|Agudah Head, R' Yaakov Perlow, graduated with honors from Brooklyn College|
The community of Lakewood is actually trying to do something about the problem of students falling through the cracks of their educational system and at the same time sparing parents the sting of rejection of their children from a given school. Obviously this is something I heartily endorse.
There is little doubt in my mind about the fact that many day schools and Yeshivos these days are competing for the best and brightest students by establishing very high standards of excellence in Torah study. They are forever increasing demands upon their student body to reach ever higher levels of Torah knowledge. More material studied in greater depth. The workload of their students keep increasing; the school day is longer, as is the school year, and secular studies are decreasing at a rapid rate (in some cases disappearing) to make room for more Torah study.

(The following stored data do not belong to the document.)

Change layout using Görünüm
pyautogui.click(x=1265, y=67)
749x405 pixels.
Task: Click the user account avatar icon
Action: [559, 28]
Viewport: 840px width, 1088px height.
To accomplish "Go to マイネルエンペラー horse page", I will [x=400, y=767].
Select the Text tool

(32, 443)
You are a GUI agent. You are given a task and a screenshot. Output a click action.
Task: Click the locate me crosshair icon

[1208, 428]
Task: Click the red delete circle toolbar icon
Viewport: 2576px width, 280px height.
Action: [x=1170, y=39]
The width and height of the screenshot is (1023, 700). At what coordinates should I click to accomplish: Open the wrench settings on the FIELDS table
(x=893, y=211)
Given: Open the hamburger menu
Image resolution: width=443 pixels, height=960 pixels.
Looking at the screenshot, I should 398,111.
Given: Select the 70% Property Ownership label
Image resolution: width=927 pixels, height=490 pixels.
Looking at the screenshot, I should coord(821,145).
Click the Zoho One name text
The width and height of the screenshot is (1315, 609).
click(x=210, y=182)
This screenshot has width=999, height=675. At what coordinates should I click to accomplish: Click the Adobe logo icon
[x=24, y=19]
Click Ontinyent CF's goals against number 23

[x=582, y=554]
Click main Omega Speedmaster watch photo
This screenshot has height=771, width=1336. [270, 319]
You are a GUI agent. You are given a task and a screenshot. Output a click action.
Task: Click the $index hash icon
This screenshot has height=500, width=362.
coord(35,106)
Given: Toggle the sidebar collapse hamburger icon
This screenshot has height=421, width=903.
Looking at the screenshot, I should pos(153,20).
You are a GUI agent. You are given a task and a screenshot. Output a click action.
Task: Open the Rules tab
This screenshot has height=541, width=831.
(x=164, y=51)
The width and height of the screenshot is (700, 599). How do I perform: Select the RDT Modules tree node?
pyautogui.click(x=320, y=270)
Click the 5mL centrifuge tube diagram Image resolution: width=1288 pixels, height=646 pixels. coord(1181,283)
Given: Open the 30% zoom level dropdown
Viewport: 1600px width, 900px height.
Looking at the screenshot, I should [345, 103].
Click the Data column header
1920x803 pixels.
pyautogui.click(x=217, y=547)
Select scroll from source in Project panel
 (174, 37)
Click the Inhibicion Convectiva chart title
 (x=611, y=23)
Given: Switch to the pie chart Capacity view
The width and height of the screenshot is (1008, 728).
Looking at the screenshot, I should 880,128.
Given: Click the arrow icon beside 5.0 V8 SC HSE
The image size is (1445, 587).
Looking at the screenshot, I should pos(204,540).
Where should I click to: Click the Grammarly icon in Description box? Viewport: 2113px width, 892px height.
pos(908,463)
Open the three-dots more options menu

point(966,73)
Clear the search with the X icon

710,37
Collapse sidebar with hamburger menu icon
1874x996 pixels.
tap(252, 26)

Regardless about how one feels about the propriety of any of this, it is happening. The more of this there is, the more elitist the school is considered and the more desirable it is for parents to send their children to. That makes it almost impossible for every one who wants their child to get into that school - to be able to do so. On the other hand, that enables the school to become even more elitist by picking only the ‘cream of the crop’ for their school. Thus only the best and brightest get in. Most of those students will rise to the occasion. But some won’t. These are the ones that are at risk for going OTD.
Lakewood’s educators have come out with a guidebook that actually suggests the advice of Mishlei - (22:6). Chanoch L’Naar Al Pi Darko - educate your child according to his capabilities. I could not agree more with this new approach to get Lakewood’s children the education that is right for them - and not push the cookie cutter ‘one size fits all’ education for the masses. They actually say that you should apply to schools and yeshivas that are a match for your family.
I wish it would have ended there. I would have been full of nothing but pure praise for this new guidebook. But then comes the hubris in the form of a highly objectionable condescension. What follows is disgusting. It undermines the very goal they are trying to achieve by belittling those that are not of their vision of religious purity.
The ‘good guys’ depicted as ‘Torahdik’ are defined by how much they reject the outside world. The more they do, the more Torahdik they are. In other words if someone has any interest and involvement in the outside world, the message is ‘Do not apply’. Because only the most sheltered of Jews are considered pure enough for their schools.
If you read a secular newspaper or listen to the radio – to say nothing of the internet, TV, and movies – your children are not material for the school. In other words, it isn’t only about how intelligent and industrious your child is. It’s about how strong the family’s ‘frumkeit’ is.
So that if there is a child who has the talent, desire, and determination to be part of the kind of rigorous program that school offers… that’s not good enough.‘Find another school.’
Personally I would never send any of my children to a school like that. No matter how bright, industrious, and excited about Torah studies they were. Because greatness in Torah requires a lot more than knowing every Tosephes in Kesuvos by heart.
In my view parents whose children are rejected for ‘frumkeit’ reasons should consider it a blessing in disguise. Because their children will have a much better chance of not going OTD. The opposite will be more likely in that they will find a niche more suited to their talents instead of falling through the cracks in a system unsuited for them. It is so sad that there are so many parents that have been indoctrinated to believe the most right wing of elitist schools are the ones that are considered the ‘Harvards’ of the Torah world. And that they would ‘kill’ to get their children admitted.
Be that as it may, I am once again disappointed but not surprised by the attitude expressed in that guidebook. This is one of the biggest problems I have with the right. They believe they are better than everyone else. And they don’t mind saying so. In condescending ways. Repeatedly! They really believe that their children will have the best chance at becoming Gedolim by having rejected everything outside of their own sheltered world and attending those elitist schools.
I have news for them. I know quite a few people that are huge Tamidei Chachamim that came from more open minded backgrounds. Some of them grew up with of all the above mentioned ‘vices’. I will pit any one of them against any of the students that have led sheltered lives and have attended those elitist schools. In fact I am absolutely convinced that the people I’m talking about will blow them all out of the water with their Torah knowledge.